begin Input data

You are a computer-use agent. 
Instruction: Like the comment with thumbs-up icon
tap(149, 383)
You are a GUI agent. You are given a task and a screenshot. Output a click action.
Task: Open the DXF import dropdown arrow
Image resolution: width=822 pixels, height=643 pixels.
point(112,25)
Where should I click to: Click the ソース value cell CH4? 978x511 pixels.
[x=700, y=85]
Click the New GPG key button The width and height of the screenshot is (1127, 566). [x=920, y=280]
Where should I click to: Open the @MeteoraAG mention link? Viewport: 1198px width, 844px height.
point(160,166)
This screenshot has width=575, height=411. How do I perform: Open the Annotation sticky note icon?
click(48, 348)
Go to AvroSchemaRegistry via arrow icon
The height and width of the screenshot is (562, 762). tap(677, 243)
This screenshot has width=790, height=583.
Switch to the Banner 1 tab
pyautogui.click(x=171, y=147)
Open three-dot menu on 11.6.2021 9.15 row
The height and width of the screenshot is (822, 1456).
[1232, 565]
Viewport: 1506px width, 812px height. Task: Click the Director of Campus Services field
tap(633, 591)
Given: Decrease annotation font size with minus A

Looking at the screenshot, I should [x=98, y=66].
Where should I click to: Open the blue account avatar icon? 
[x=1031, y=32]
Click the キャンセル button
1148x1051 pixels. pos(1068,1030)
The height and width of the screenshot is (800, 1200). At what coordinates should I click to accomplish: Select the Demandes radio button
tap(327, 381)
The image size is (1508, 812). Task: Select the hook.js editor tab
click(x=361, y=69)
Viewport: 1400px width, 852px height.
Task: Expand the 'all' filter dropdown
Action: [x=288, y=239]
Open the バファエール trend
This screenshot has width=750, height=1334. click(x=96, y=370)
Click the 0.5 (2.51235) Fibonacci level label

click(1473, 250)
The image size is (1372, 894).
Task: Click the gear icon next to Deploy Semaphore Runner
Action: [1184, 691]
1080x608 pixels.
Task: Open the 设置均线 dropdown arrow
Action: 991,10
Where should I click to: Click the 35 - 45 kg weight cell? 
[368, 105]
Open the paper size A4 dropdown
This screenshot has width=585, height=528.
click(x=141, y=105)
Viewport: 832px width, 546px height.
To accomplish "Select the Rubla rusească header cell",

end Input data

Reproduce all of the records above, line by line, without any alteration.

Complete answer
You are a computer-use agent. 
Instruction: Like the comment with thumbs-up icon
tap(149, 383)
You are a GUI agent. You are given a task and a screenshot. Output a click action.
Task: Open the DXF import dropdown arrow
Image resolution: width=822 pixels, height=643 pixels.
point(112,25)
Where should I click to: Click the ソース value cell CH4? 978x511 pixels.
[x=700, y=85]
Click the New GPG key button The width and height of the screenshot is (1127, 566). [x=920, y=280]
Where should I click to: Open the @MeteoraAG mention link? Viewport: 1198px width, 844px height.
point(160,166)
This screenshot has width=575, height=411. How do I perform: Open the Annotation sticky note icon?
click(48, 348)
Go to AvroSchemaRegistry via arrow icon
The height and width of the screenshot is (562, 762). tap(677, 243)
This screenshot has width=790, height=583.
Switch to the Banner 1 tab
pyautogui.click(x=171, y=147)
Open three-dot menu on 11.6.2021 9.15 row
The height and width of the screenshot is (822, 1456).
[1232, 565]
Viewport: 1506px width, 812px height. Task: Click the Director of Campus Services field
tap(633, 591)
Given: Decrease annotation font size with minus A

Looking at the screenshot, I should [x=98, y=66].
Where should I click to: Open the blue account avatar icon? 
[x=1031, y=32]
Click the キャンセル button
1148x1051 pixels. pos(1068,1030)
The height and width of the screenshot is (800, 1200). At what coordinates should I click to accomplish: Select the Demandes radio button
tap(327, 381)
The image size is (1508, 812). Task: Select the hook.js editor tab
click(x=361, y=69)
Viewport: 1400px width, 852px height.
Task: Expand the 'all' filter dropdown
Action: [x=288, y=239]
Open the バファエール trend
This screenshot has width=750, height=1334. click(x=96, y=370)
Click the 0.5 (2.51235) Fibonacci level label

click(1473, 250)
The image size is (1372, 894).
Task: Click the gear icon next to Deploy Semaphore Runner
Action: [1184, 691]
1080x608 pixels.
Task: Open the 设置均线 dropdown arrow
Action: 991,10
Where should I click to: Click the 35 - 45 kg weight cell? 
[368, 105]
Open the paper size A4 dropdown
This screenshot has width=585, height=528.
click(x=141, y=105)
Viewport: 832px width, 546px height.
To accomplish "Select the Rubla rusească header cell",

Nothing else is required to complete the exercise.